© Landeshauptstadt Potsdam / Dieter Chill
Als amerikanische Soldaten 1945 die Villa von Emil Jannings (1884–1950) am Wolfgangsee stürmten, „trauten sie ihren Augen nicht“1: Sie fanden einen Oscar – und zwar nicht irgendeinen, sondern den ersten Schauspiel-Oscar überhaupt, den Jannings 1929 für The Way of All Flesh (1927, Regie: Victor Fleming) und The Last Command (1928, Regie: Josef von Sternberg) erhielt.2 Bis heute ist er der einzige Deutsche, der als bester Hauptdarsteller ausgezeichnet wurde.3
Infolge einer fulminanten Ufa-Karriere, in der er „dekadente Herrscherpersönlichkeiten“4 spielte und Bekanntheit beim amerikanischen Publikum erlangte,5 kam er 1926 nach Hollywood,
wo man ihn als „German Film Genius“6 feierte.
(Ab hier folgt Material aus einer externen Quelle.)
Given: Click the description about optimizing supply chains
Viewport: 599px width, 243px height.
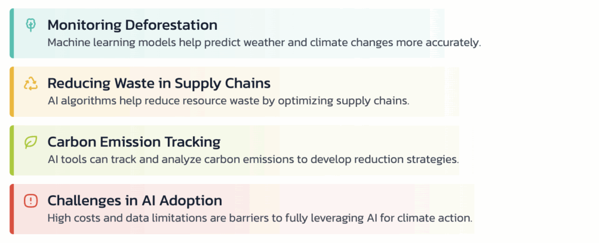Looking at the screenshot, I should [x=229, y=102].
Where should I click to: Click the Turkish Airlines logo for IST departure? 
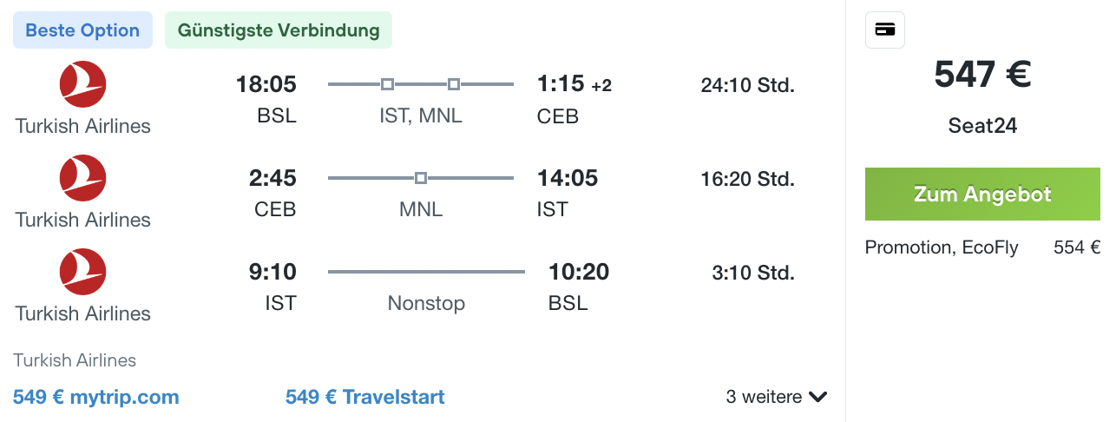coord(83,272)
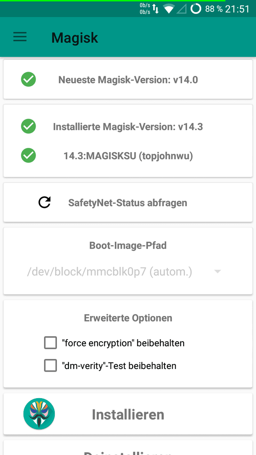Tap the Magisk mask logo icon

39,414
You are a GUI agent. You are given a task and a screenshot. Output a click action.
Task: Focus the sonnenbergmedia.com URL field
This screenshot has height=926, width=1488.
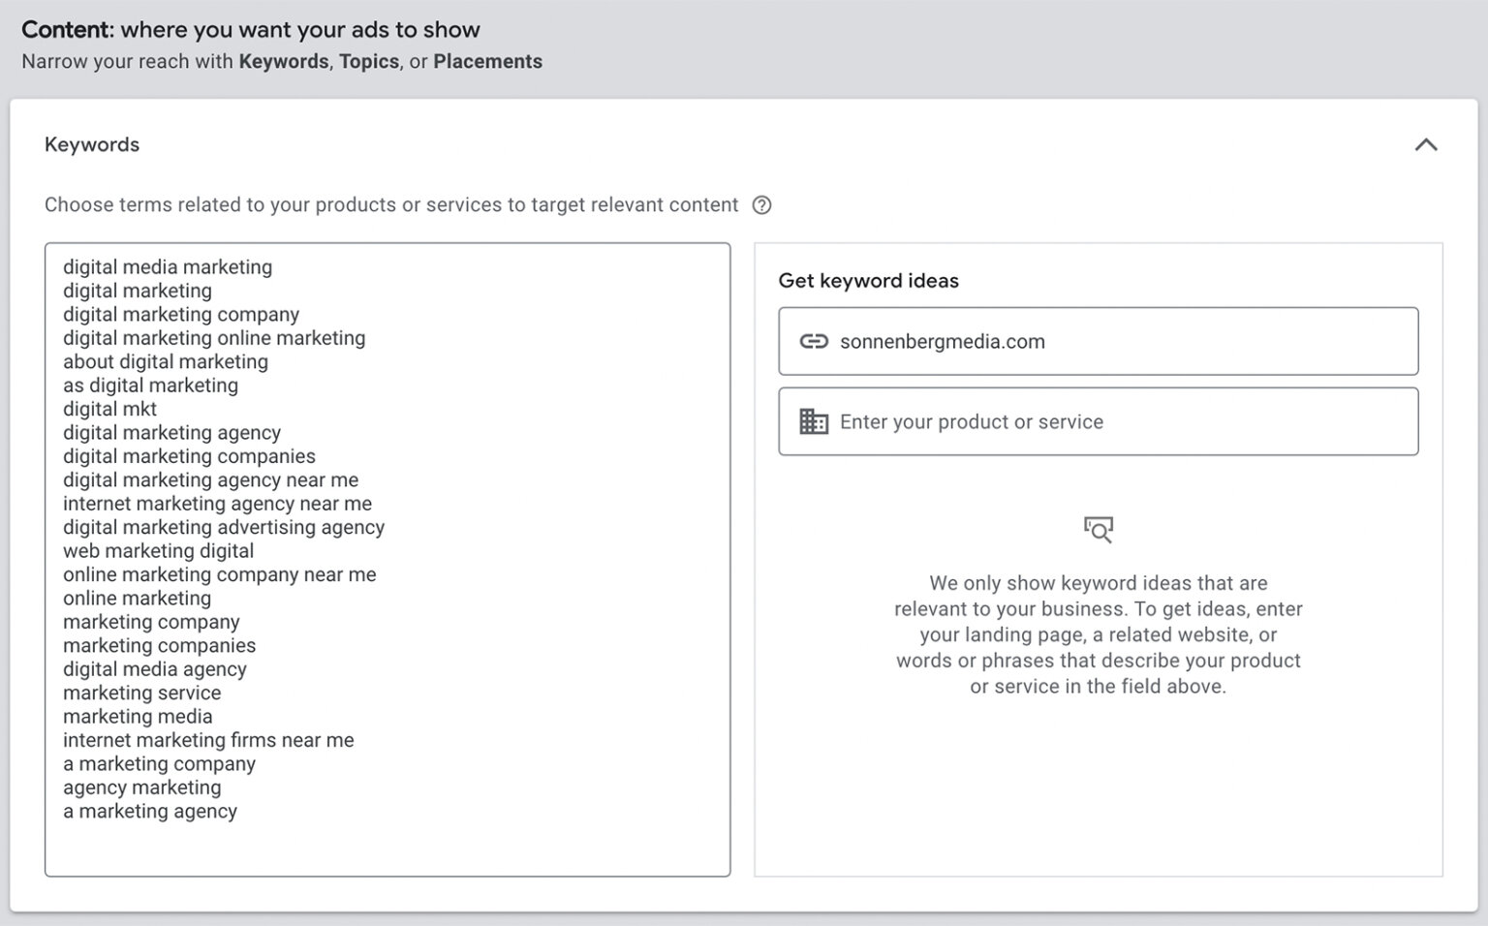1114,341
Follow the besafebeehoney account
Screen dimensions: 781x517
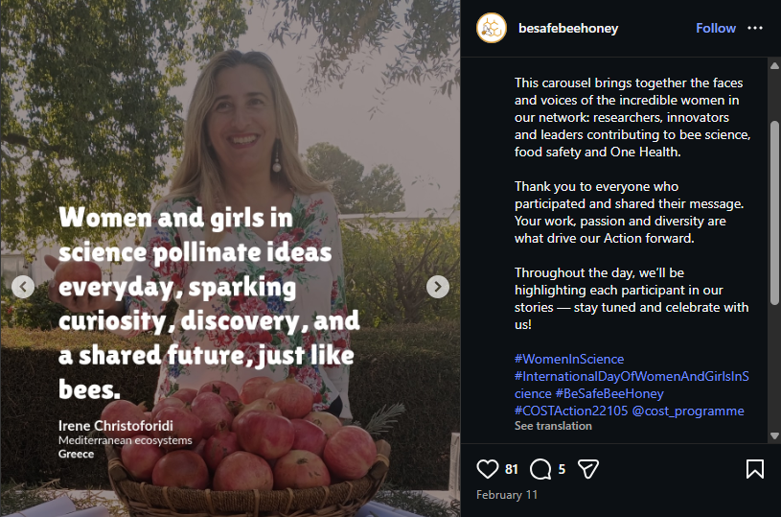[x=715, y=28]
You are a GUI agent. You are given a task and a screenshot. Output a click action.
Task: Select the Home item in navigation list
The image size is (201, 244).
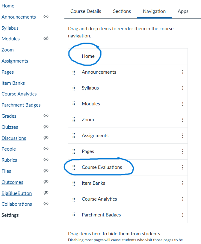click(88, 56)
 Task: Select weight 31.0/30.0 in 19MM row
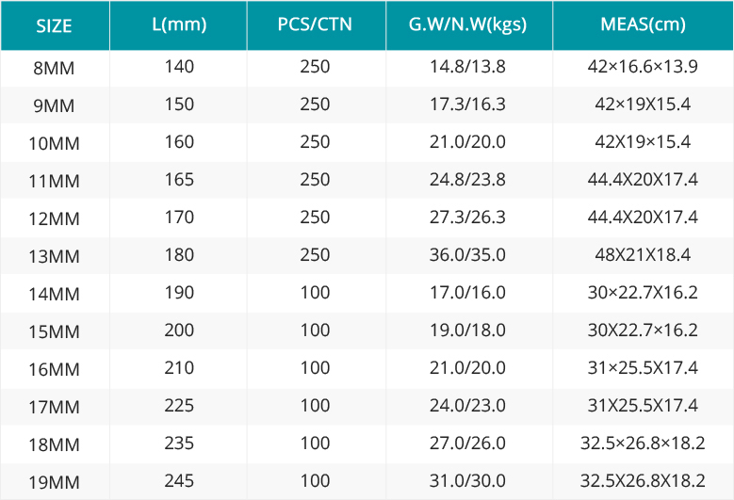pos(469,481)
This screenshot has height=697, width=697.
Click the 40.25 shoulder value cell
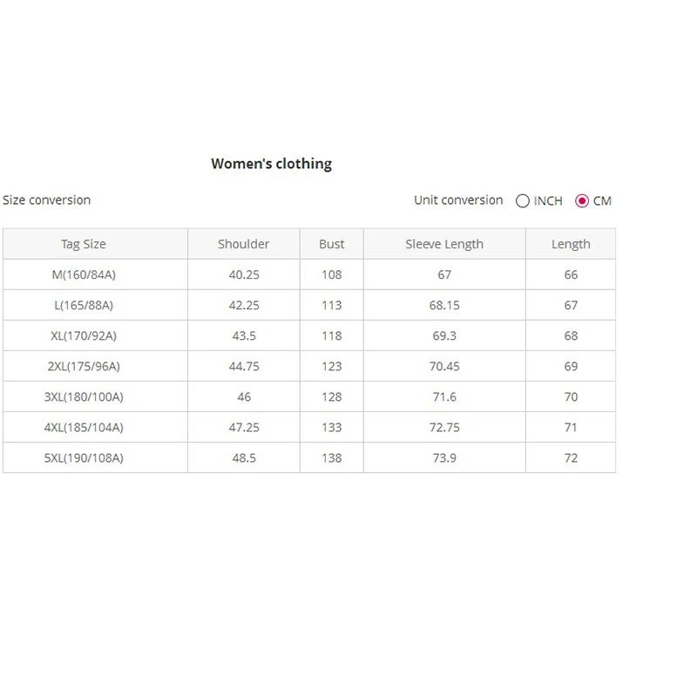tap(244, 274)
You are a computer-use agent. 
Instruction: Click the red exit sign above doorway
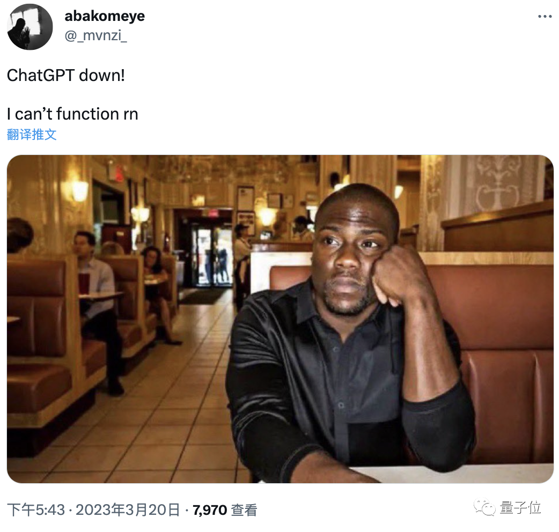point(213,213)
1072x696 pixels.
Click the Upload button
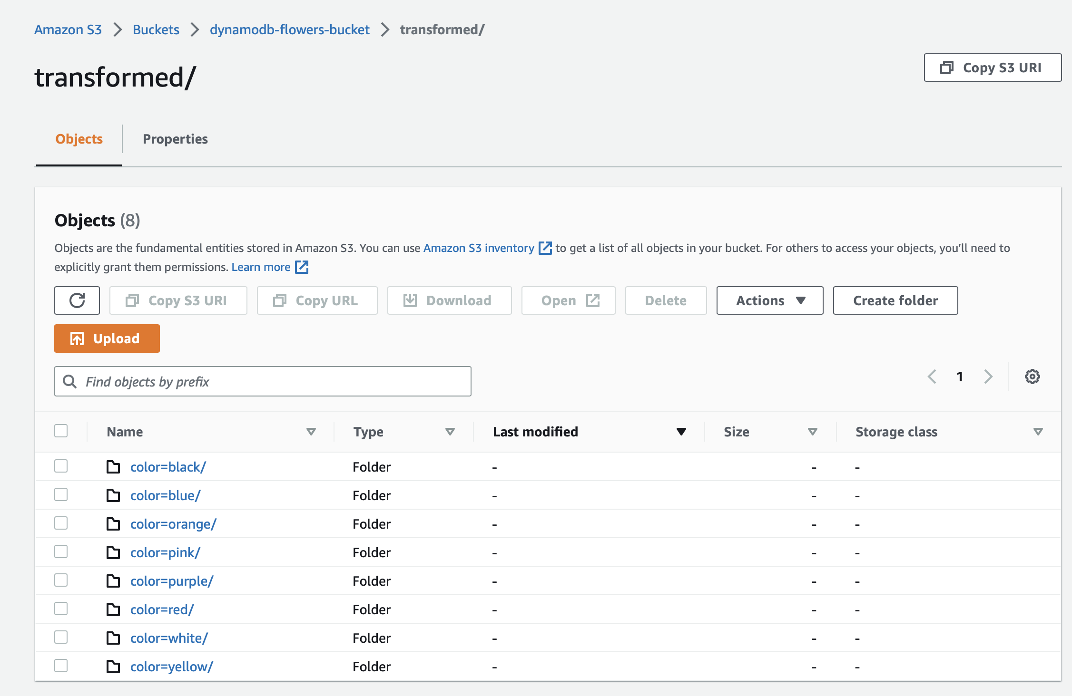107,338
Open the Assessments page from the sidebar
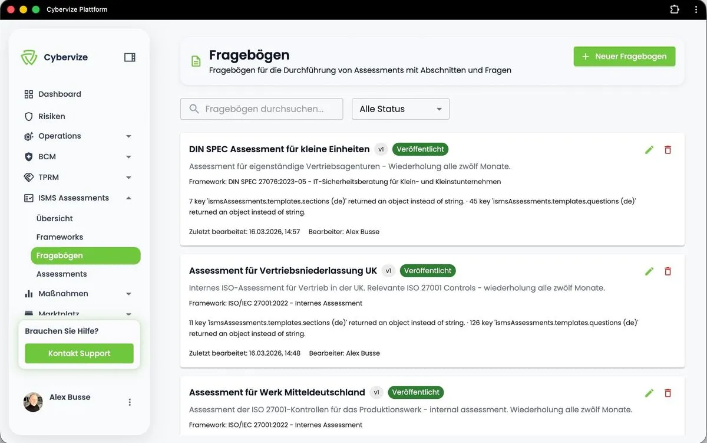707x443 pixels. pos(61,274)
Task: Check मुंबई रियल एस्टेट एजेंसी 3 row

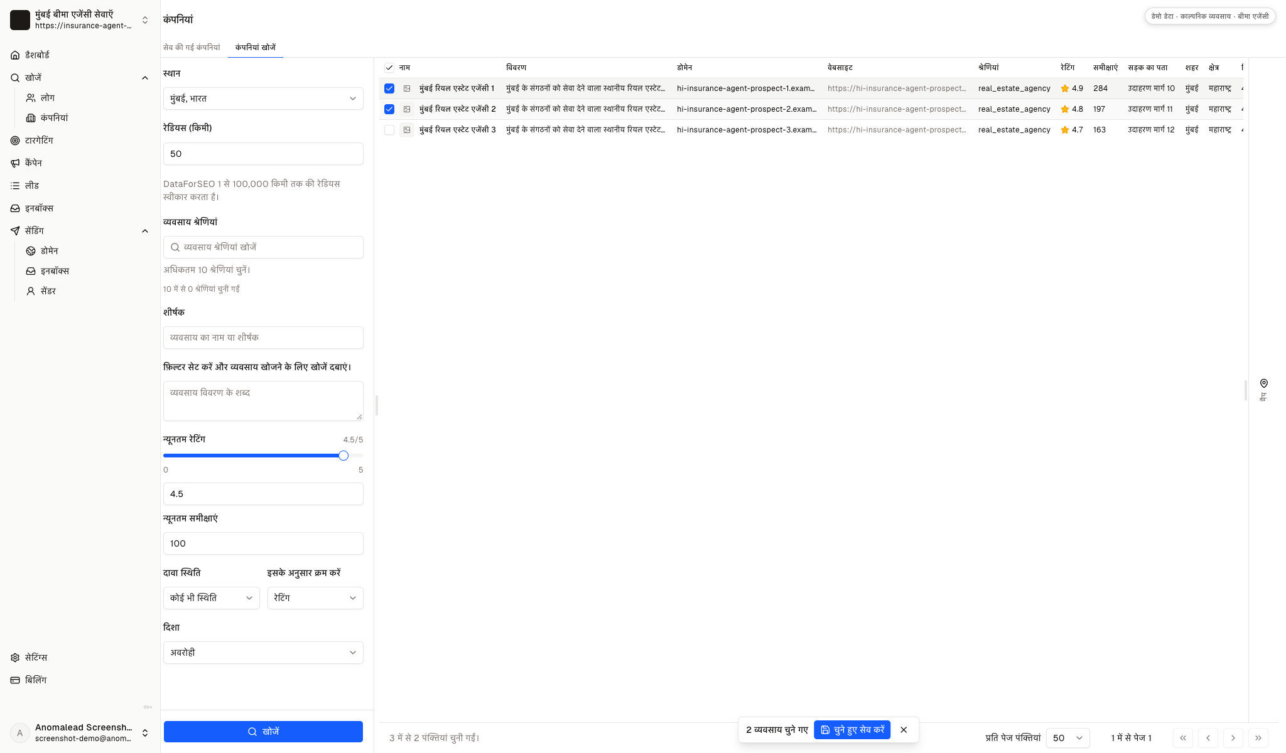Action: tap(389, 130)
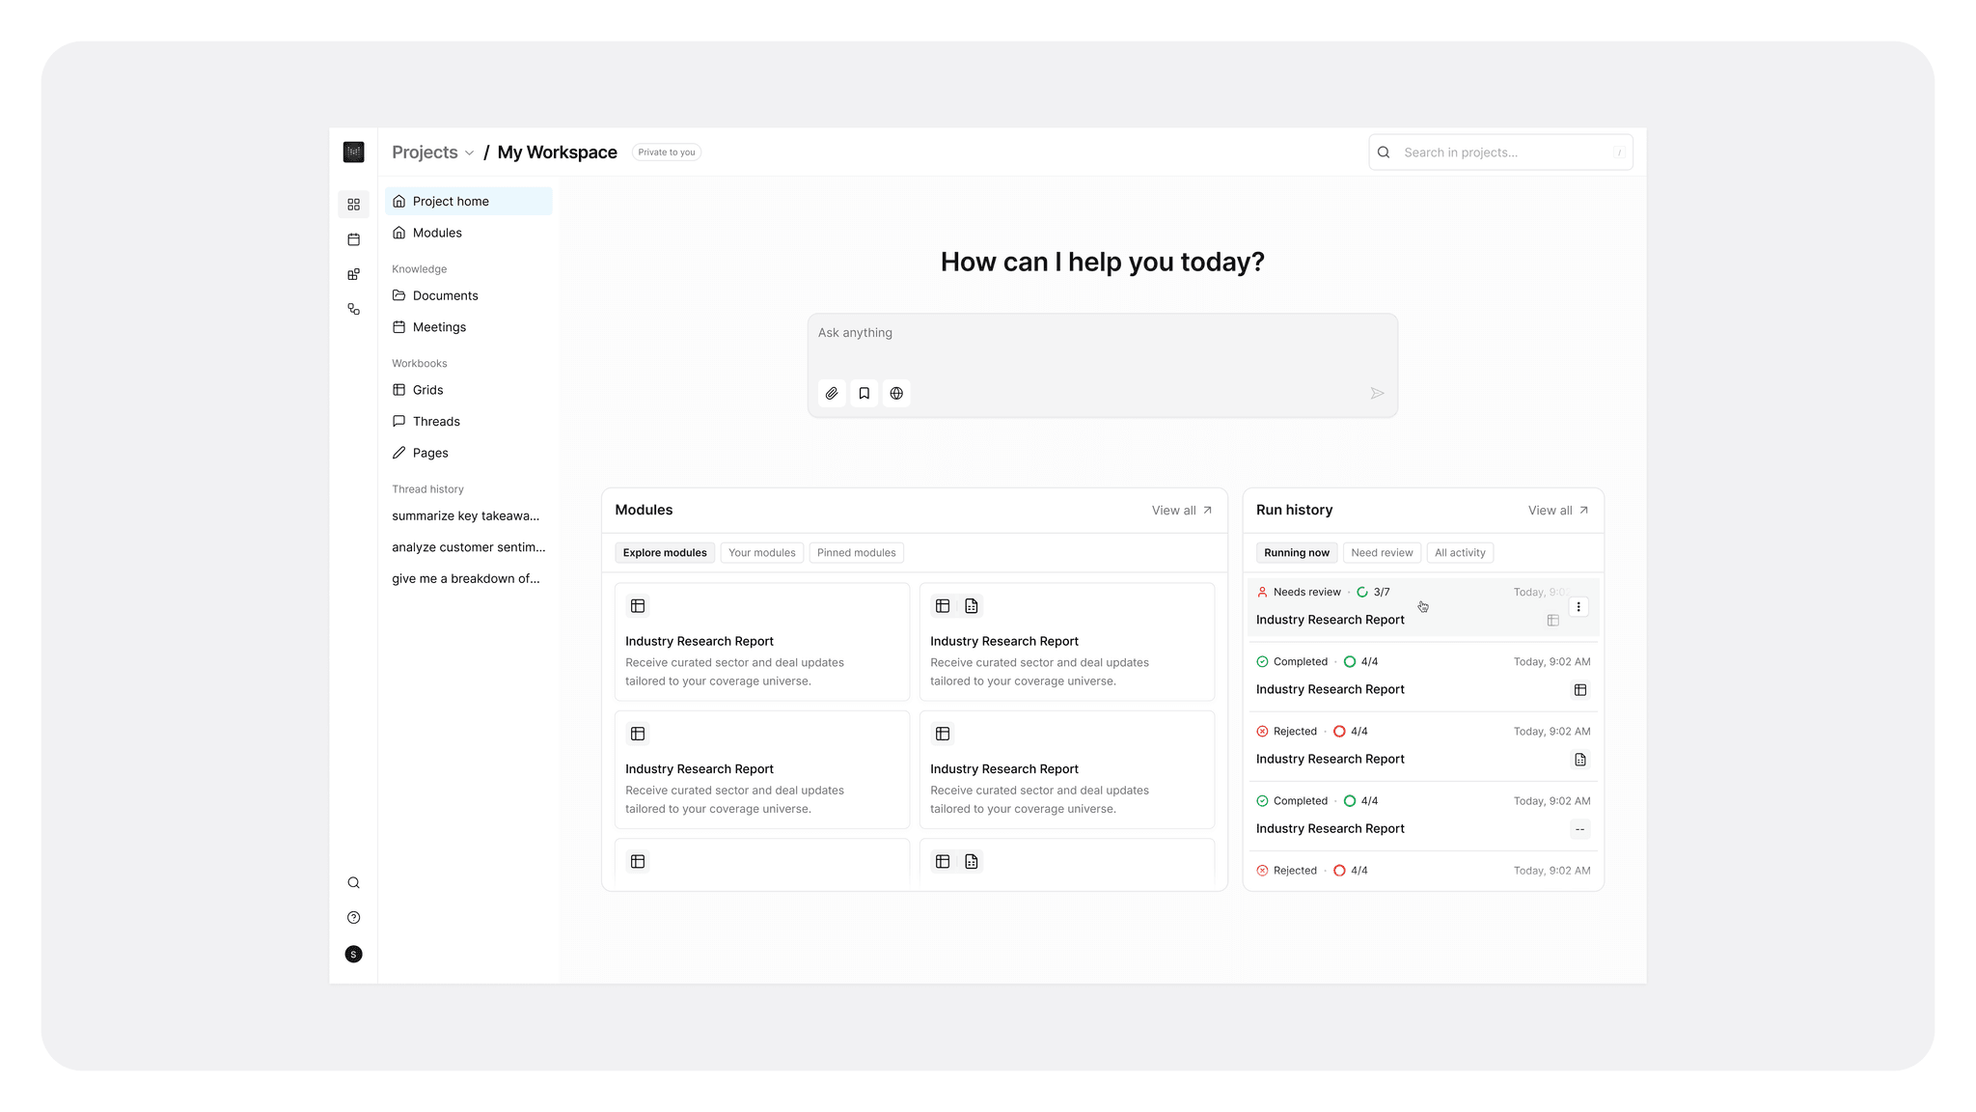Open the three-dot menu on Needs review run

1578,607
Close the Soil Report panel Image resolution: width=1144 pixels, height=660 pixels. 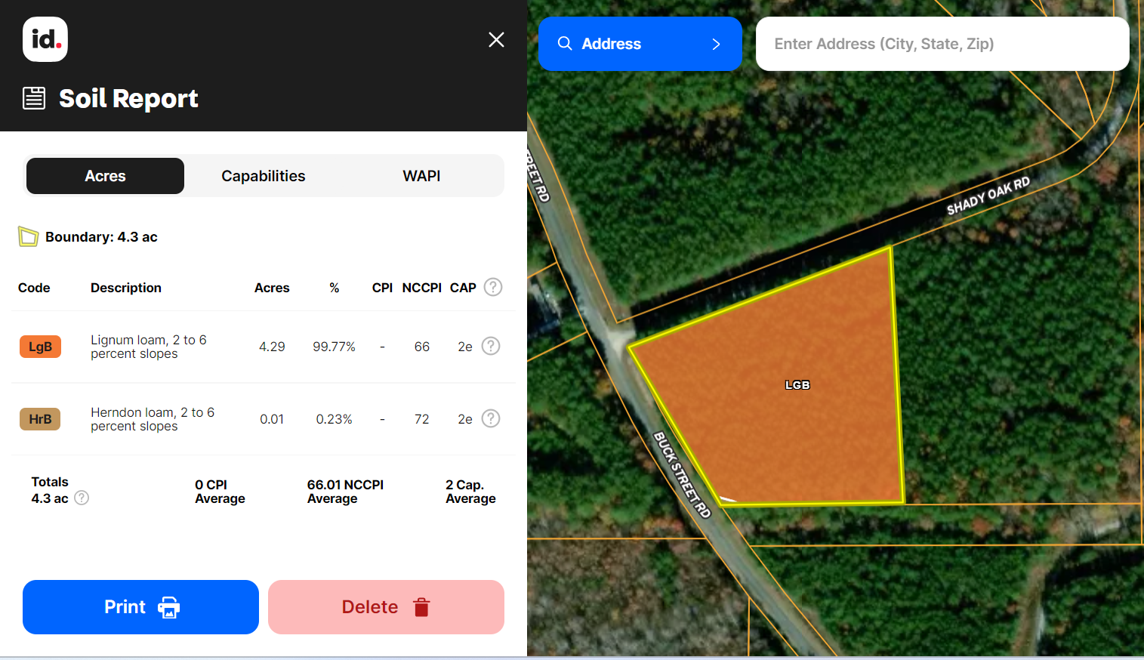point(496,40)
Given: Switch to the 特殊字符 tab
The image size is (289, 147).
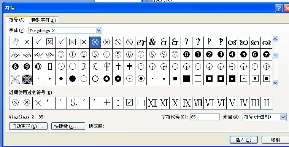Looking at the screenshot, I should (44, 20).
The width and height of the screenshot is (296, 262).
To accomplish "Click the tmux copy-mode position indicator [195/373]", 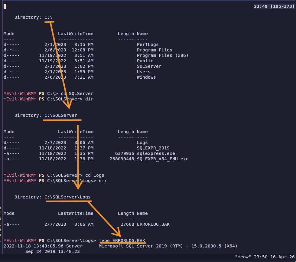I will point(282,6).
Jannings war „einer der gewichtigsten Exportartikel des deutschen Films“7. Die Einführung des Tonfilms zwang ihn jedoch dazu, wegen seiner unzureichenden Englischkenntnisse nach Deutschland zurückzukehren8 – noch vor
der offiziellen Oscar-Zeremonie.9 In Babelsberg entstand sodann der Tonfilm Der blaue Engel (1930, Regie: Josef von Sternberg) mit Marlene Dietrich, die ihn „an die Wand [spielte]“ und „dorthin [ging], woher er kam“10. Daraufhin stagnierte seine Karriere, bis er nach 1933 zu einem der größten Stars des nationalsozialistischen Kinos aufstieg.11 Emil Jannings kümmerte sich nicht um Politisches, sondern um sein Vermögen, das er mithilfe seines Verehrers Joseph Goebbels durch
NS-Propagandafilme mehren konnte.12 1940 machten ihn die Nazis sogar zum Ufa-Chef.13 Nach dem Krieg versuchte er vergeblich, gegen das lebenslange Berufsverbot anzukämpfen, das die Alliierten ihm auferlegten.14 Rasanter Aufstieg und tiefer Fall: Was Jannings auf der Leinwand verkörperte, galt für ihn auch persönlich. In Carl Zuckmayers Geheimreport über in Deutschland verbliebene Künstler*innen und Intellektuelle – 1943/44 auf Wunsch des amerikanischen Geheimdienstes verfasst – ist er der Kategorie „Sonderfälle,
teils positiv, teils negativ“ zugeordnet.15
Der Schauspieler Emil Jannings
in einer seiner ersten Rollen in Frau Eva (1916, Regie: Robert Wiene).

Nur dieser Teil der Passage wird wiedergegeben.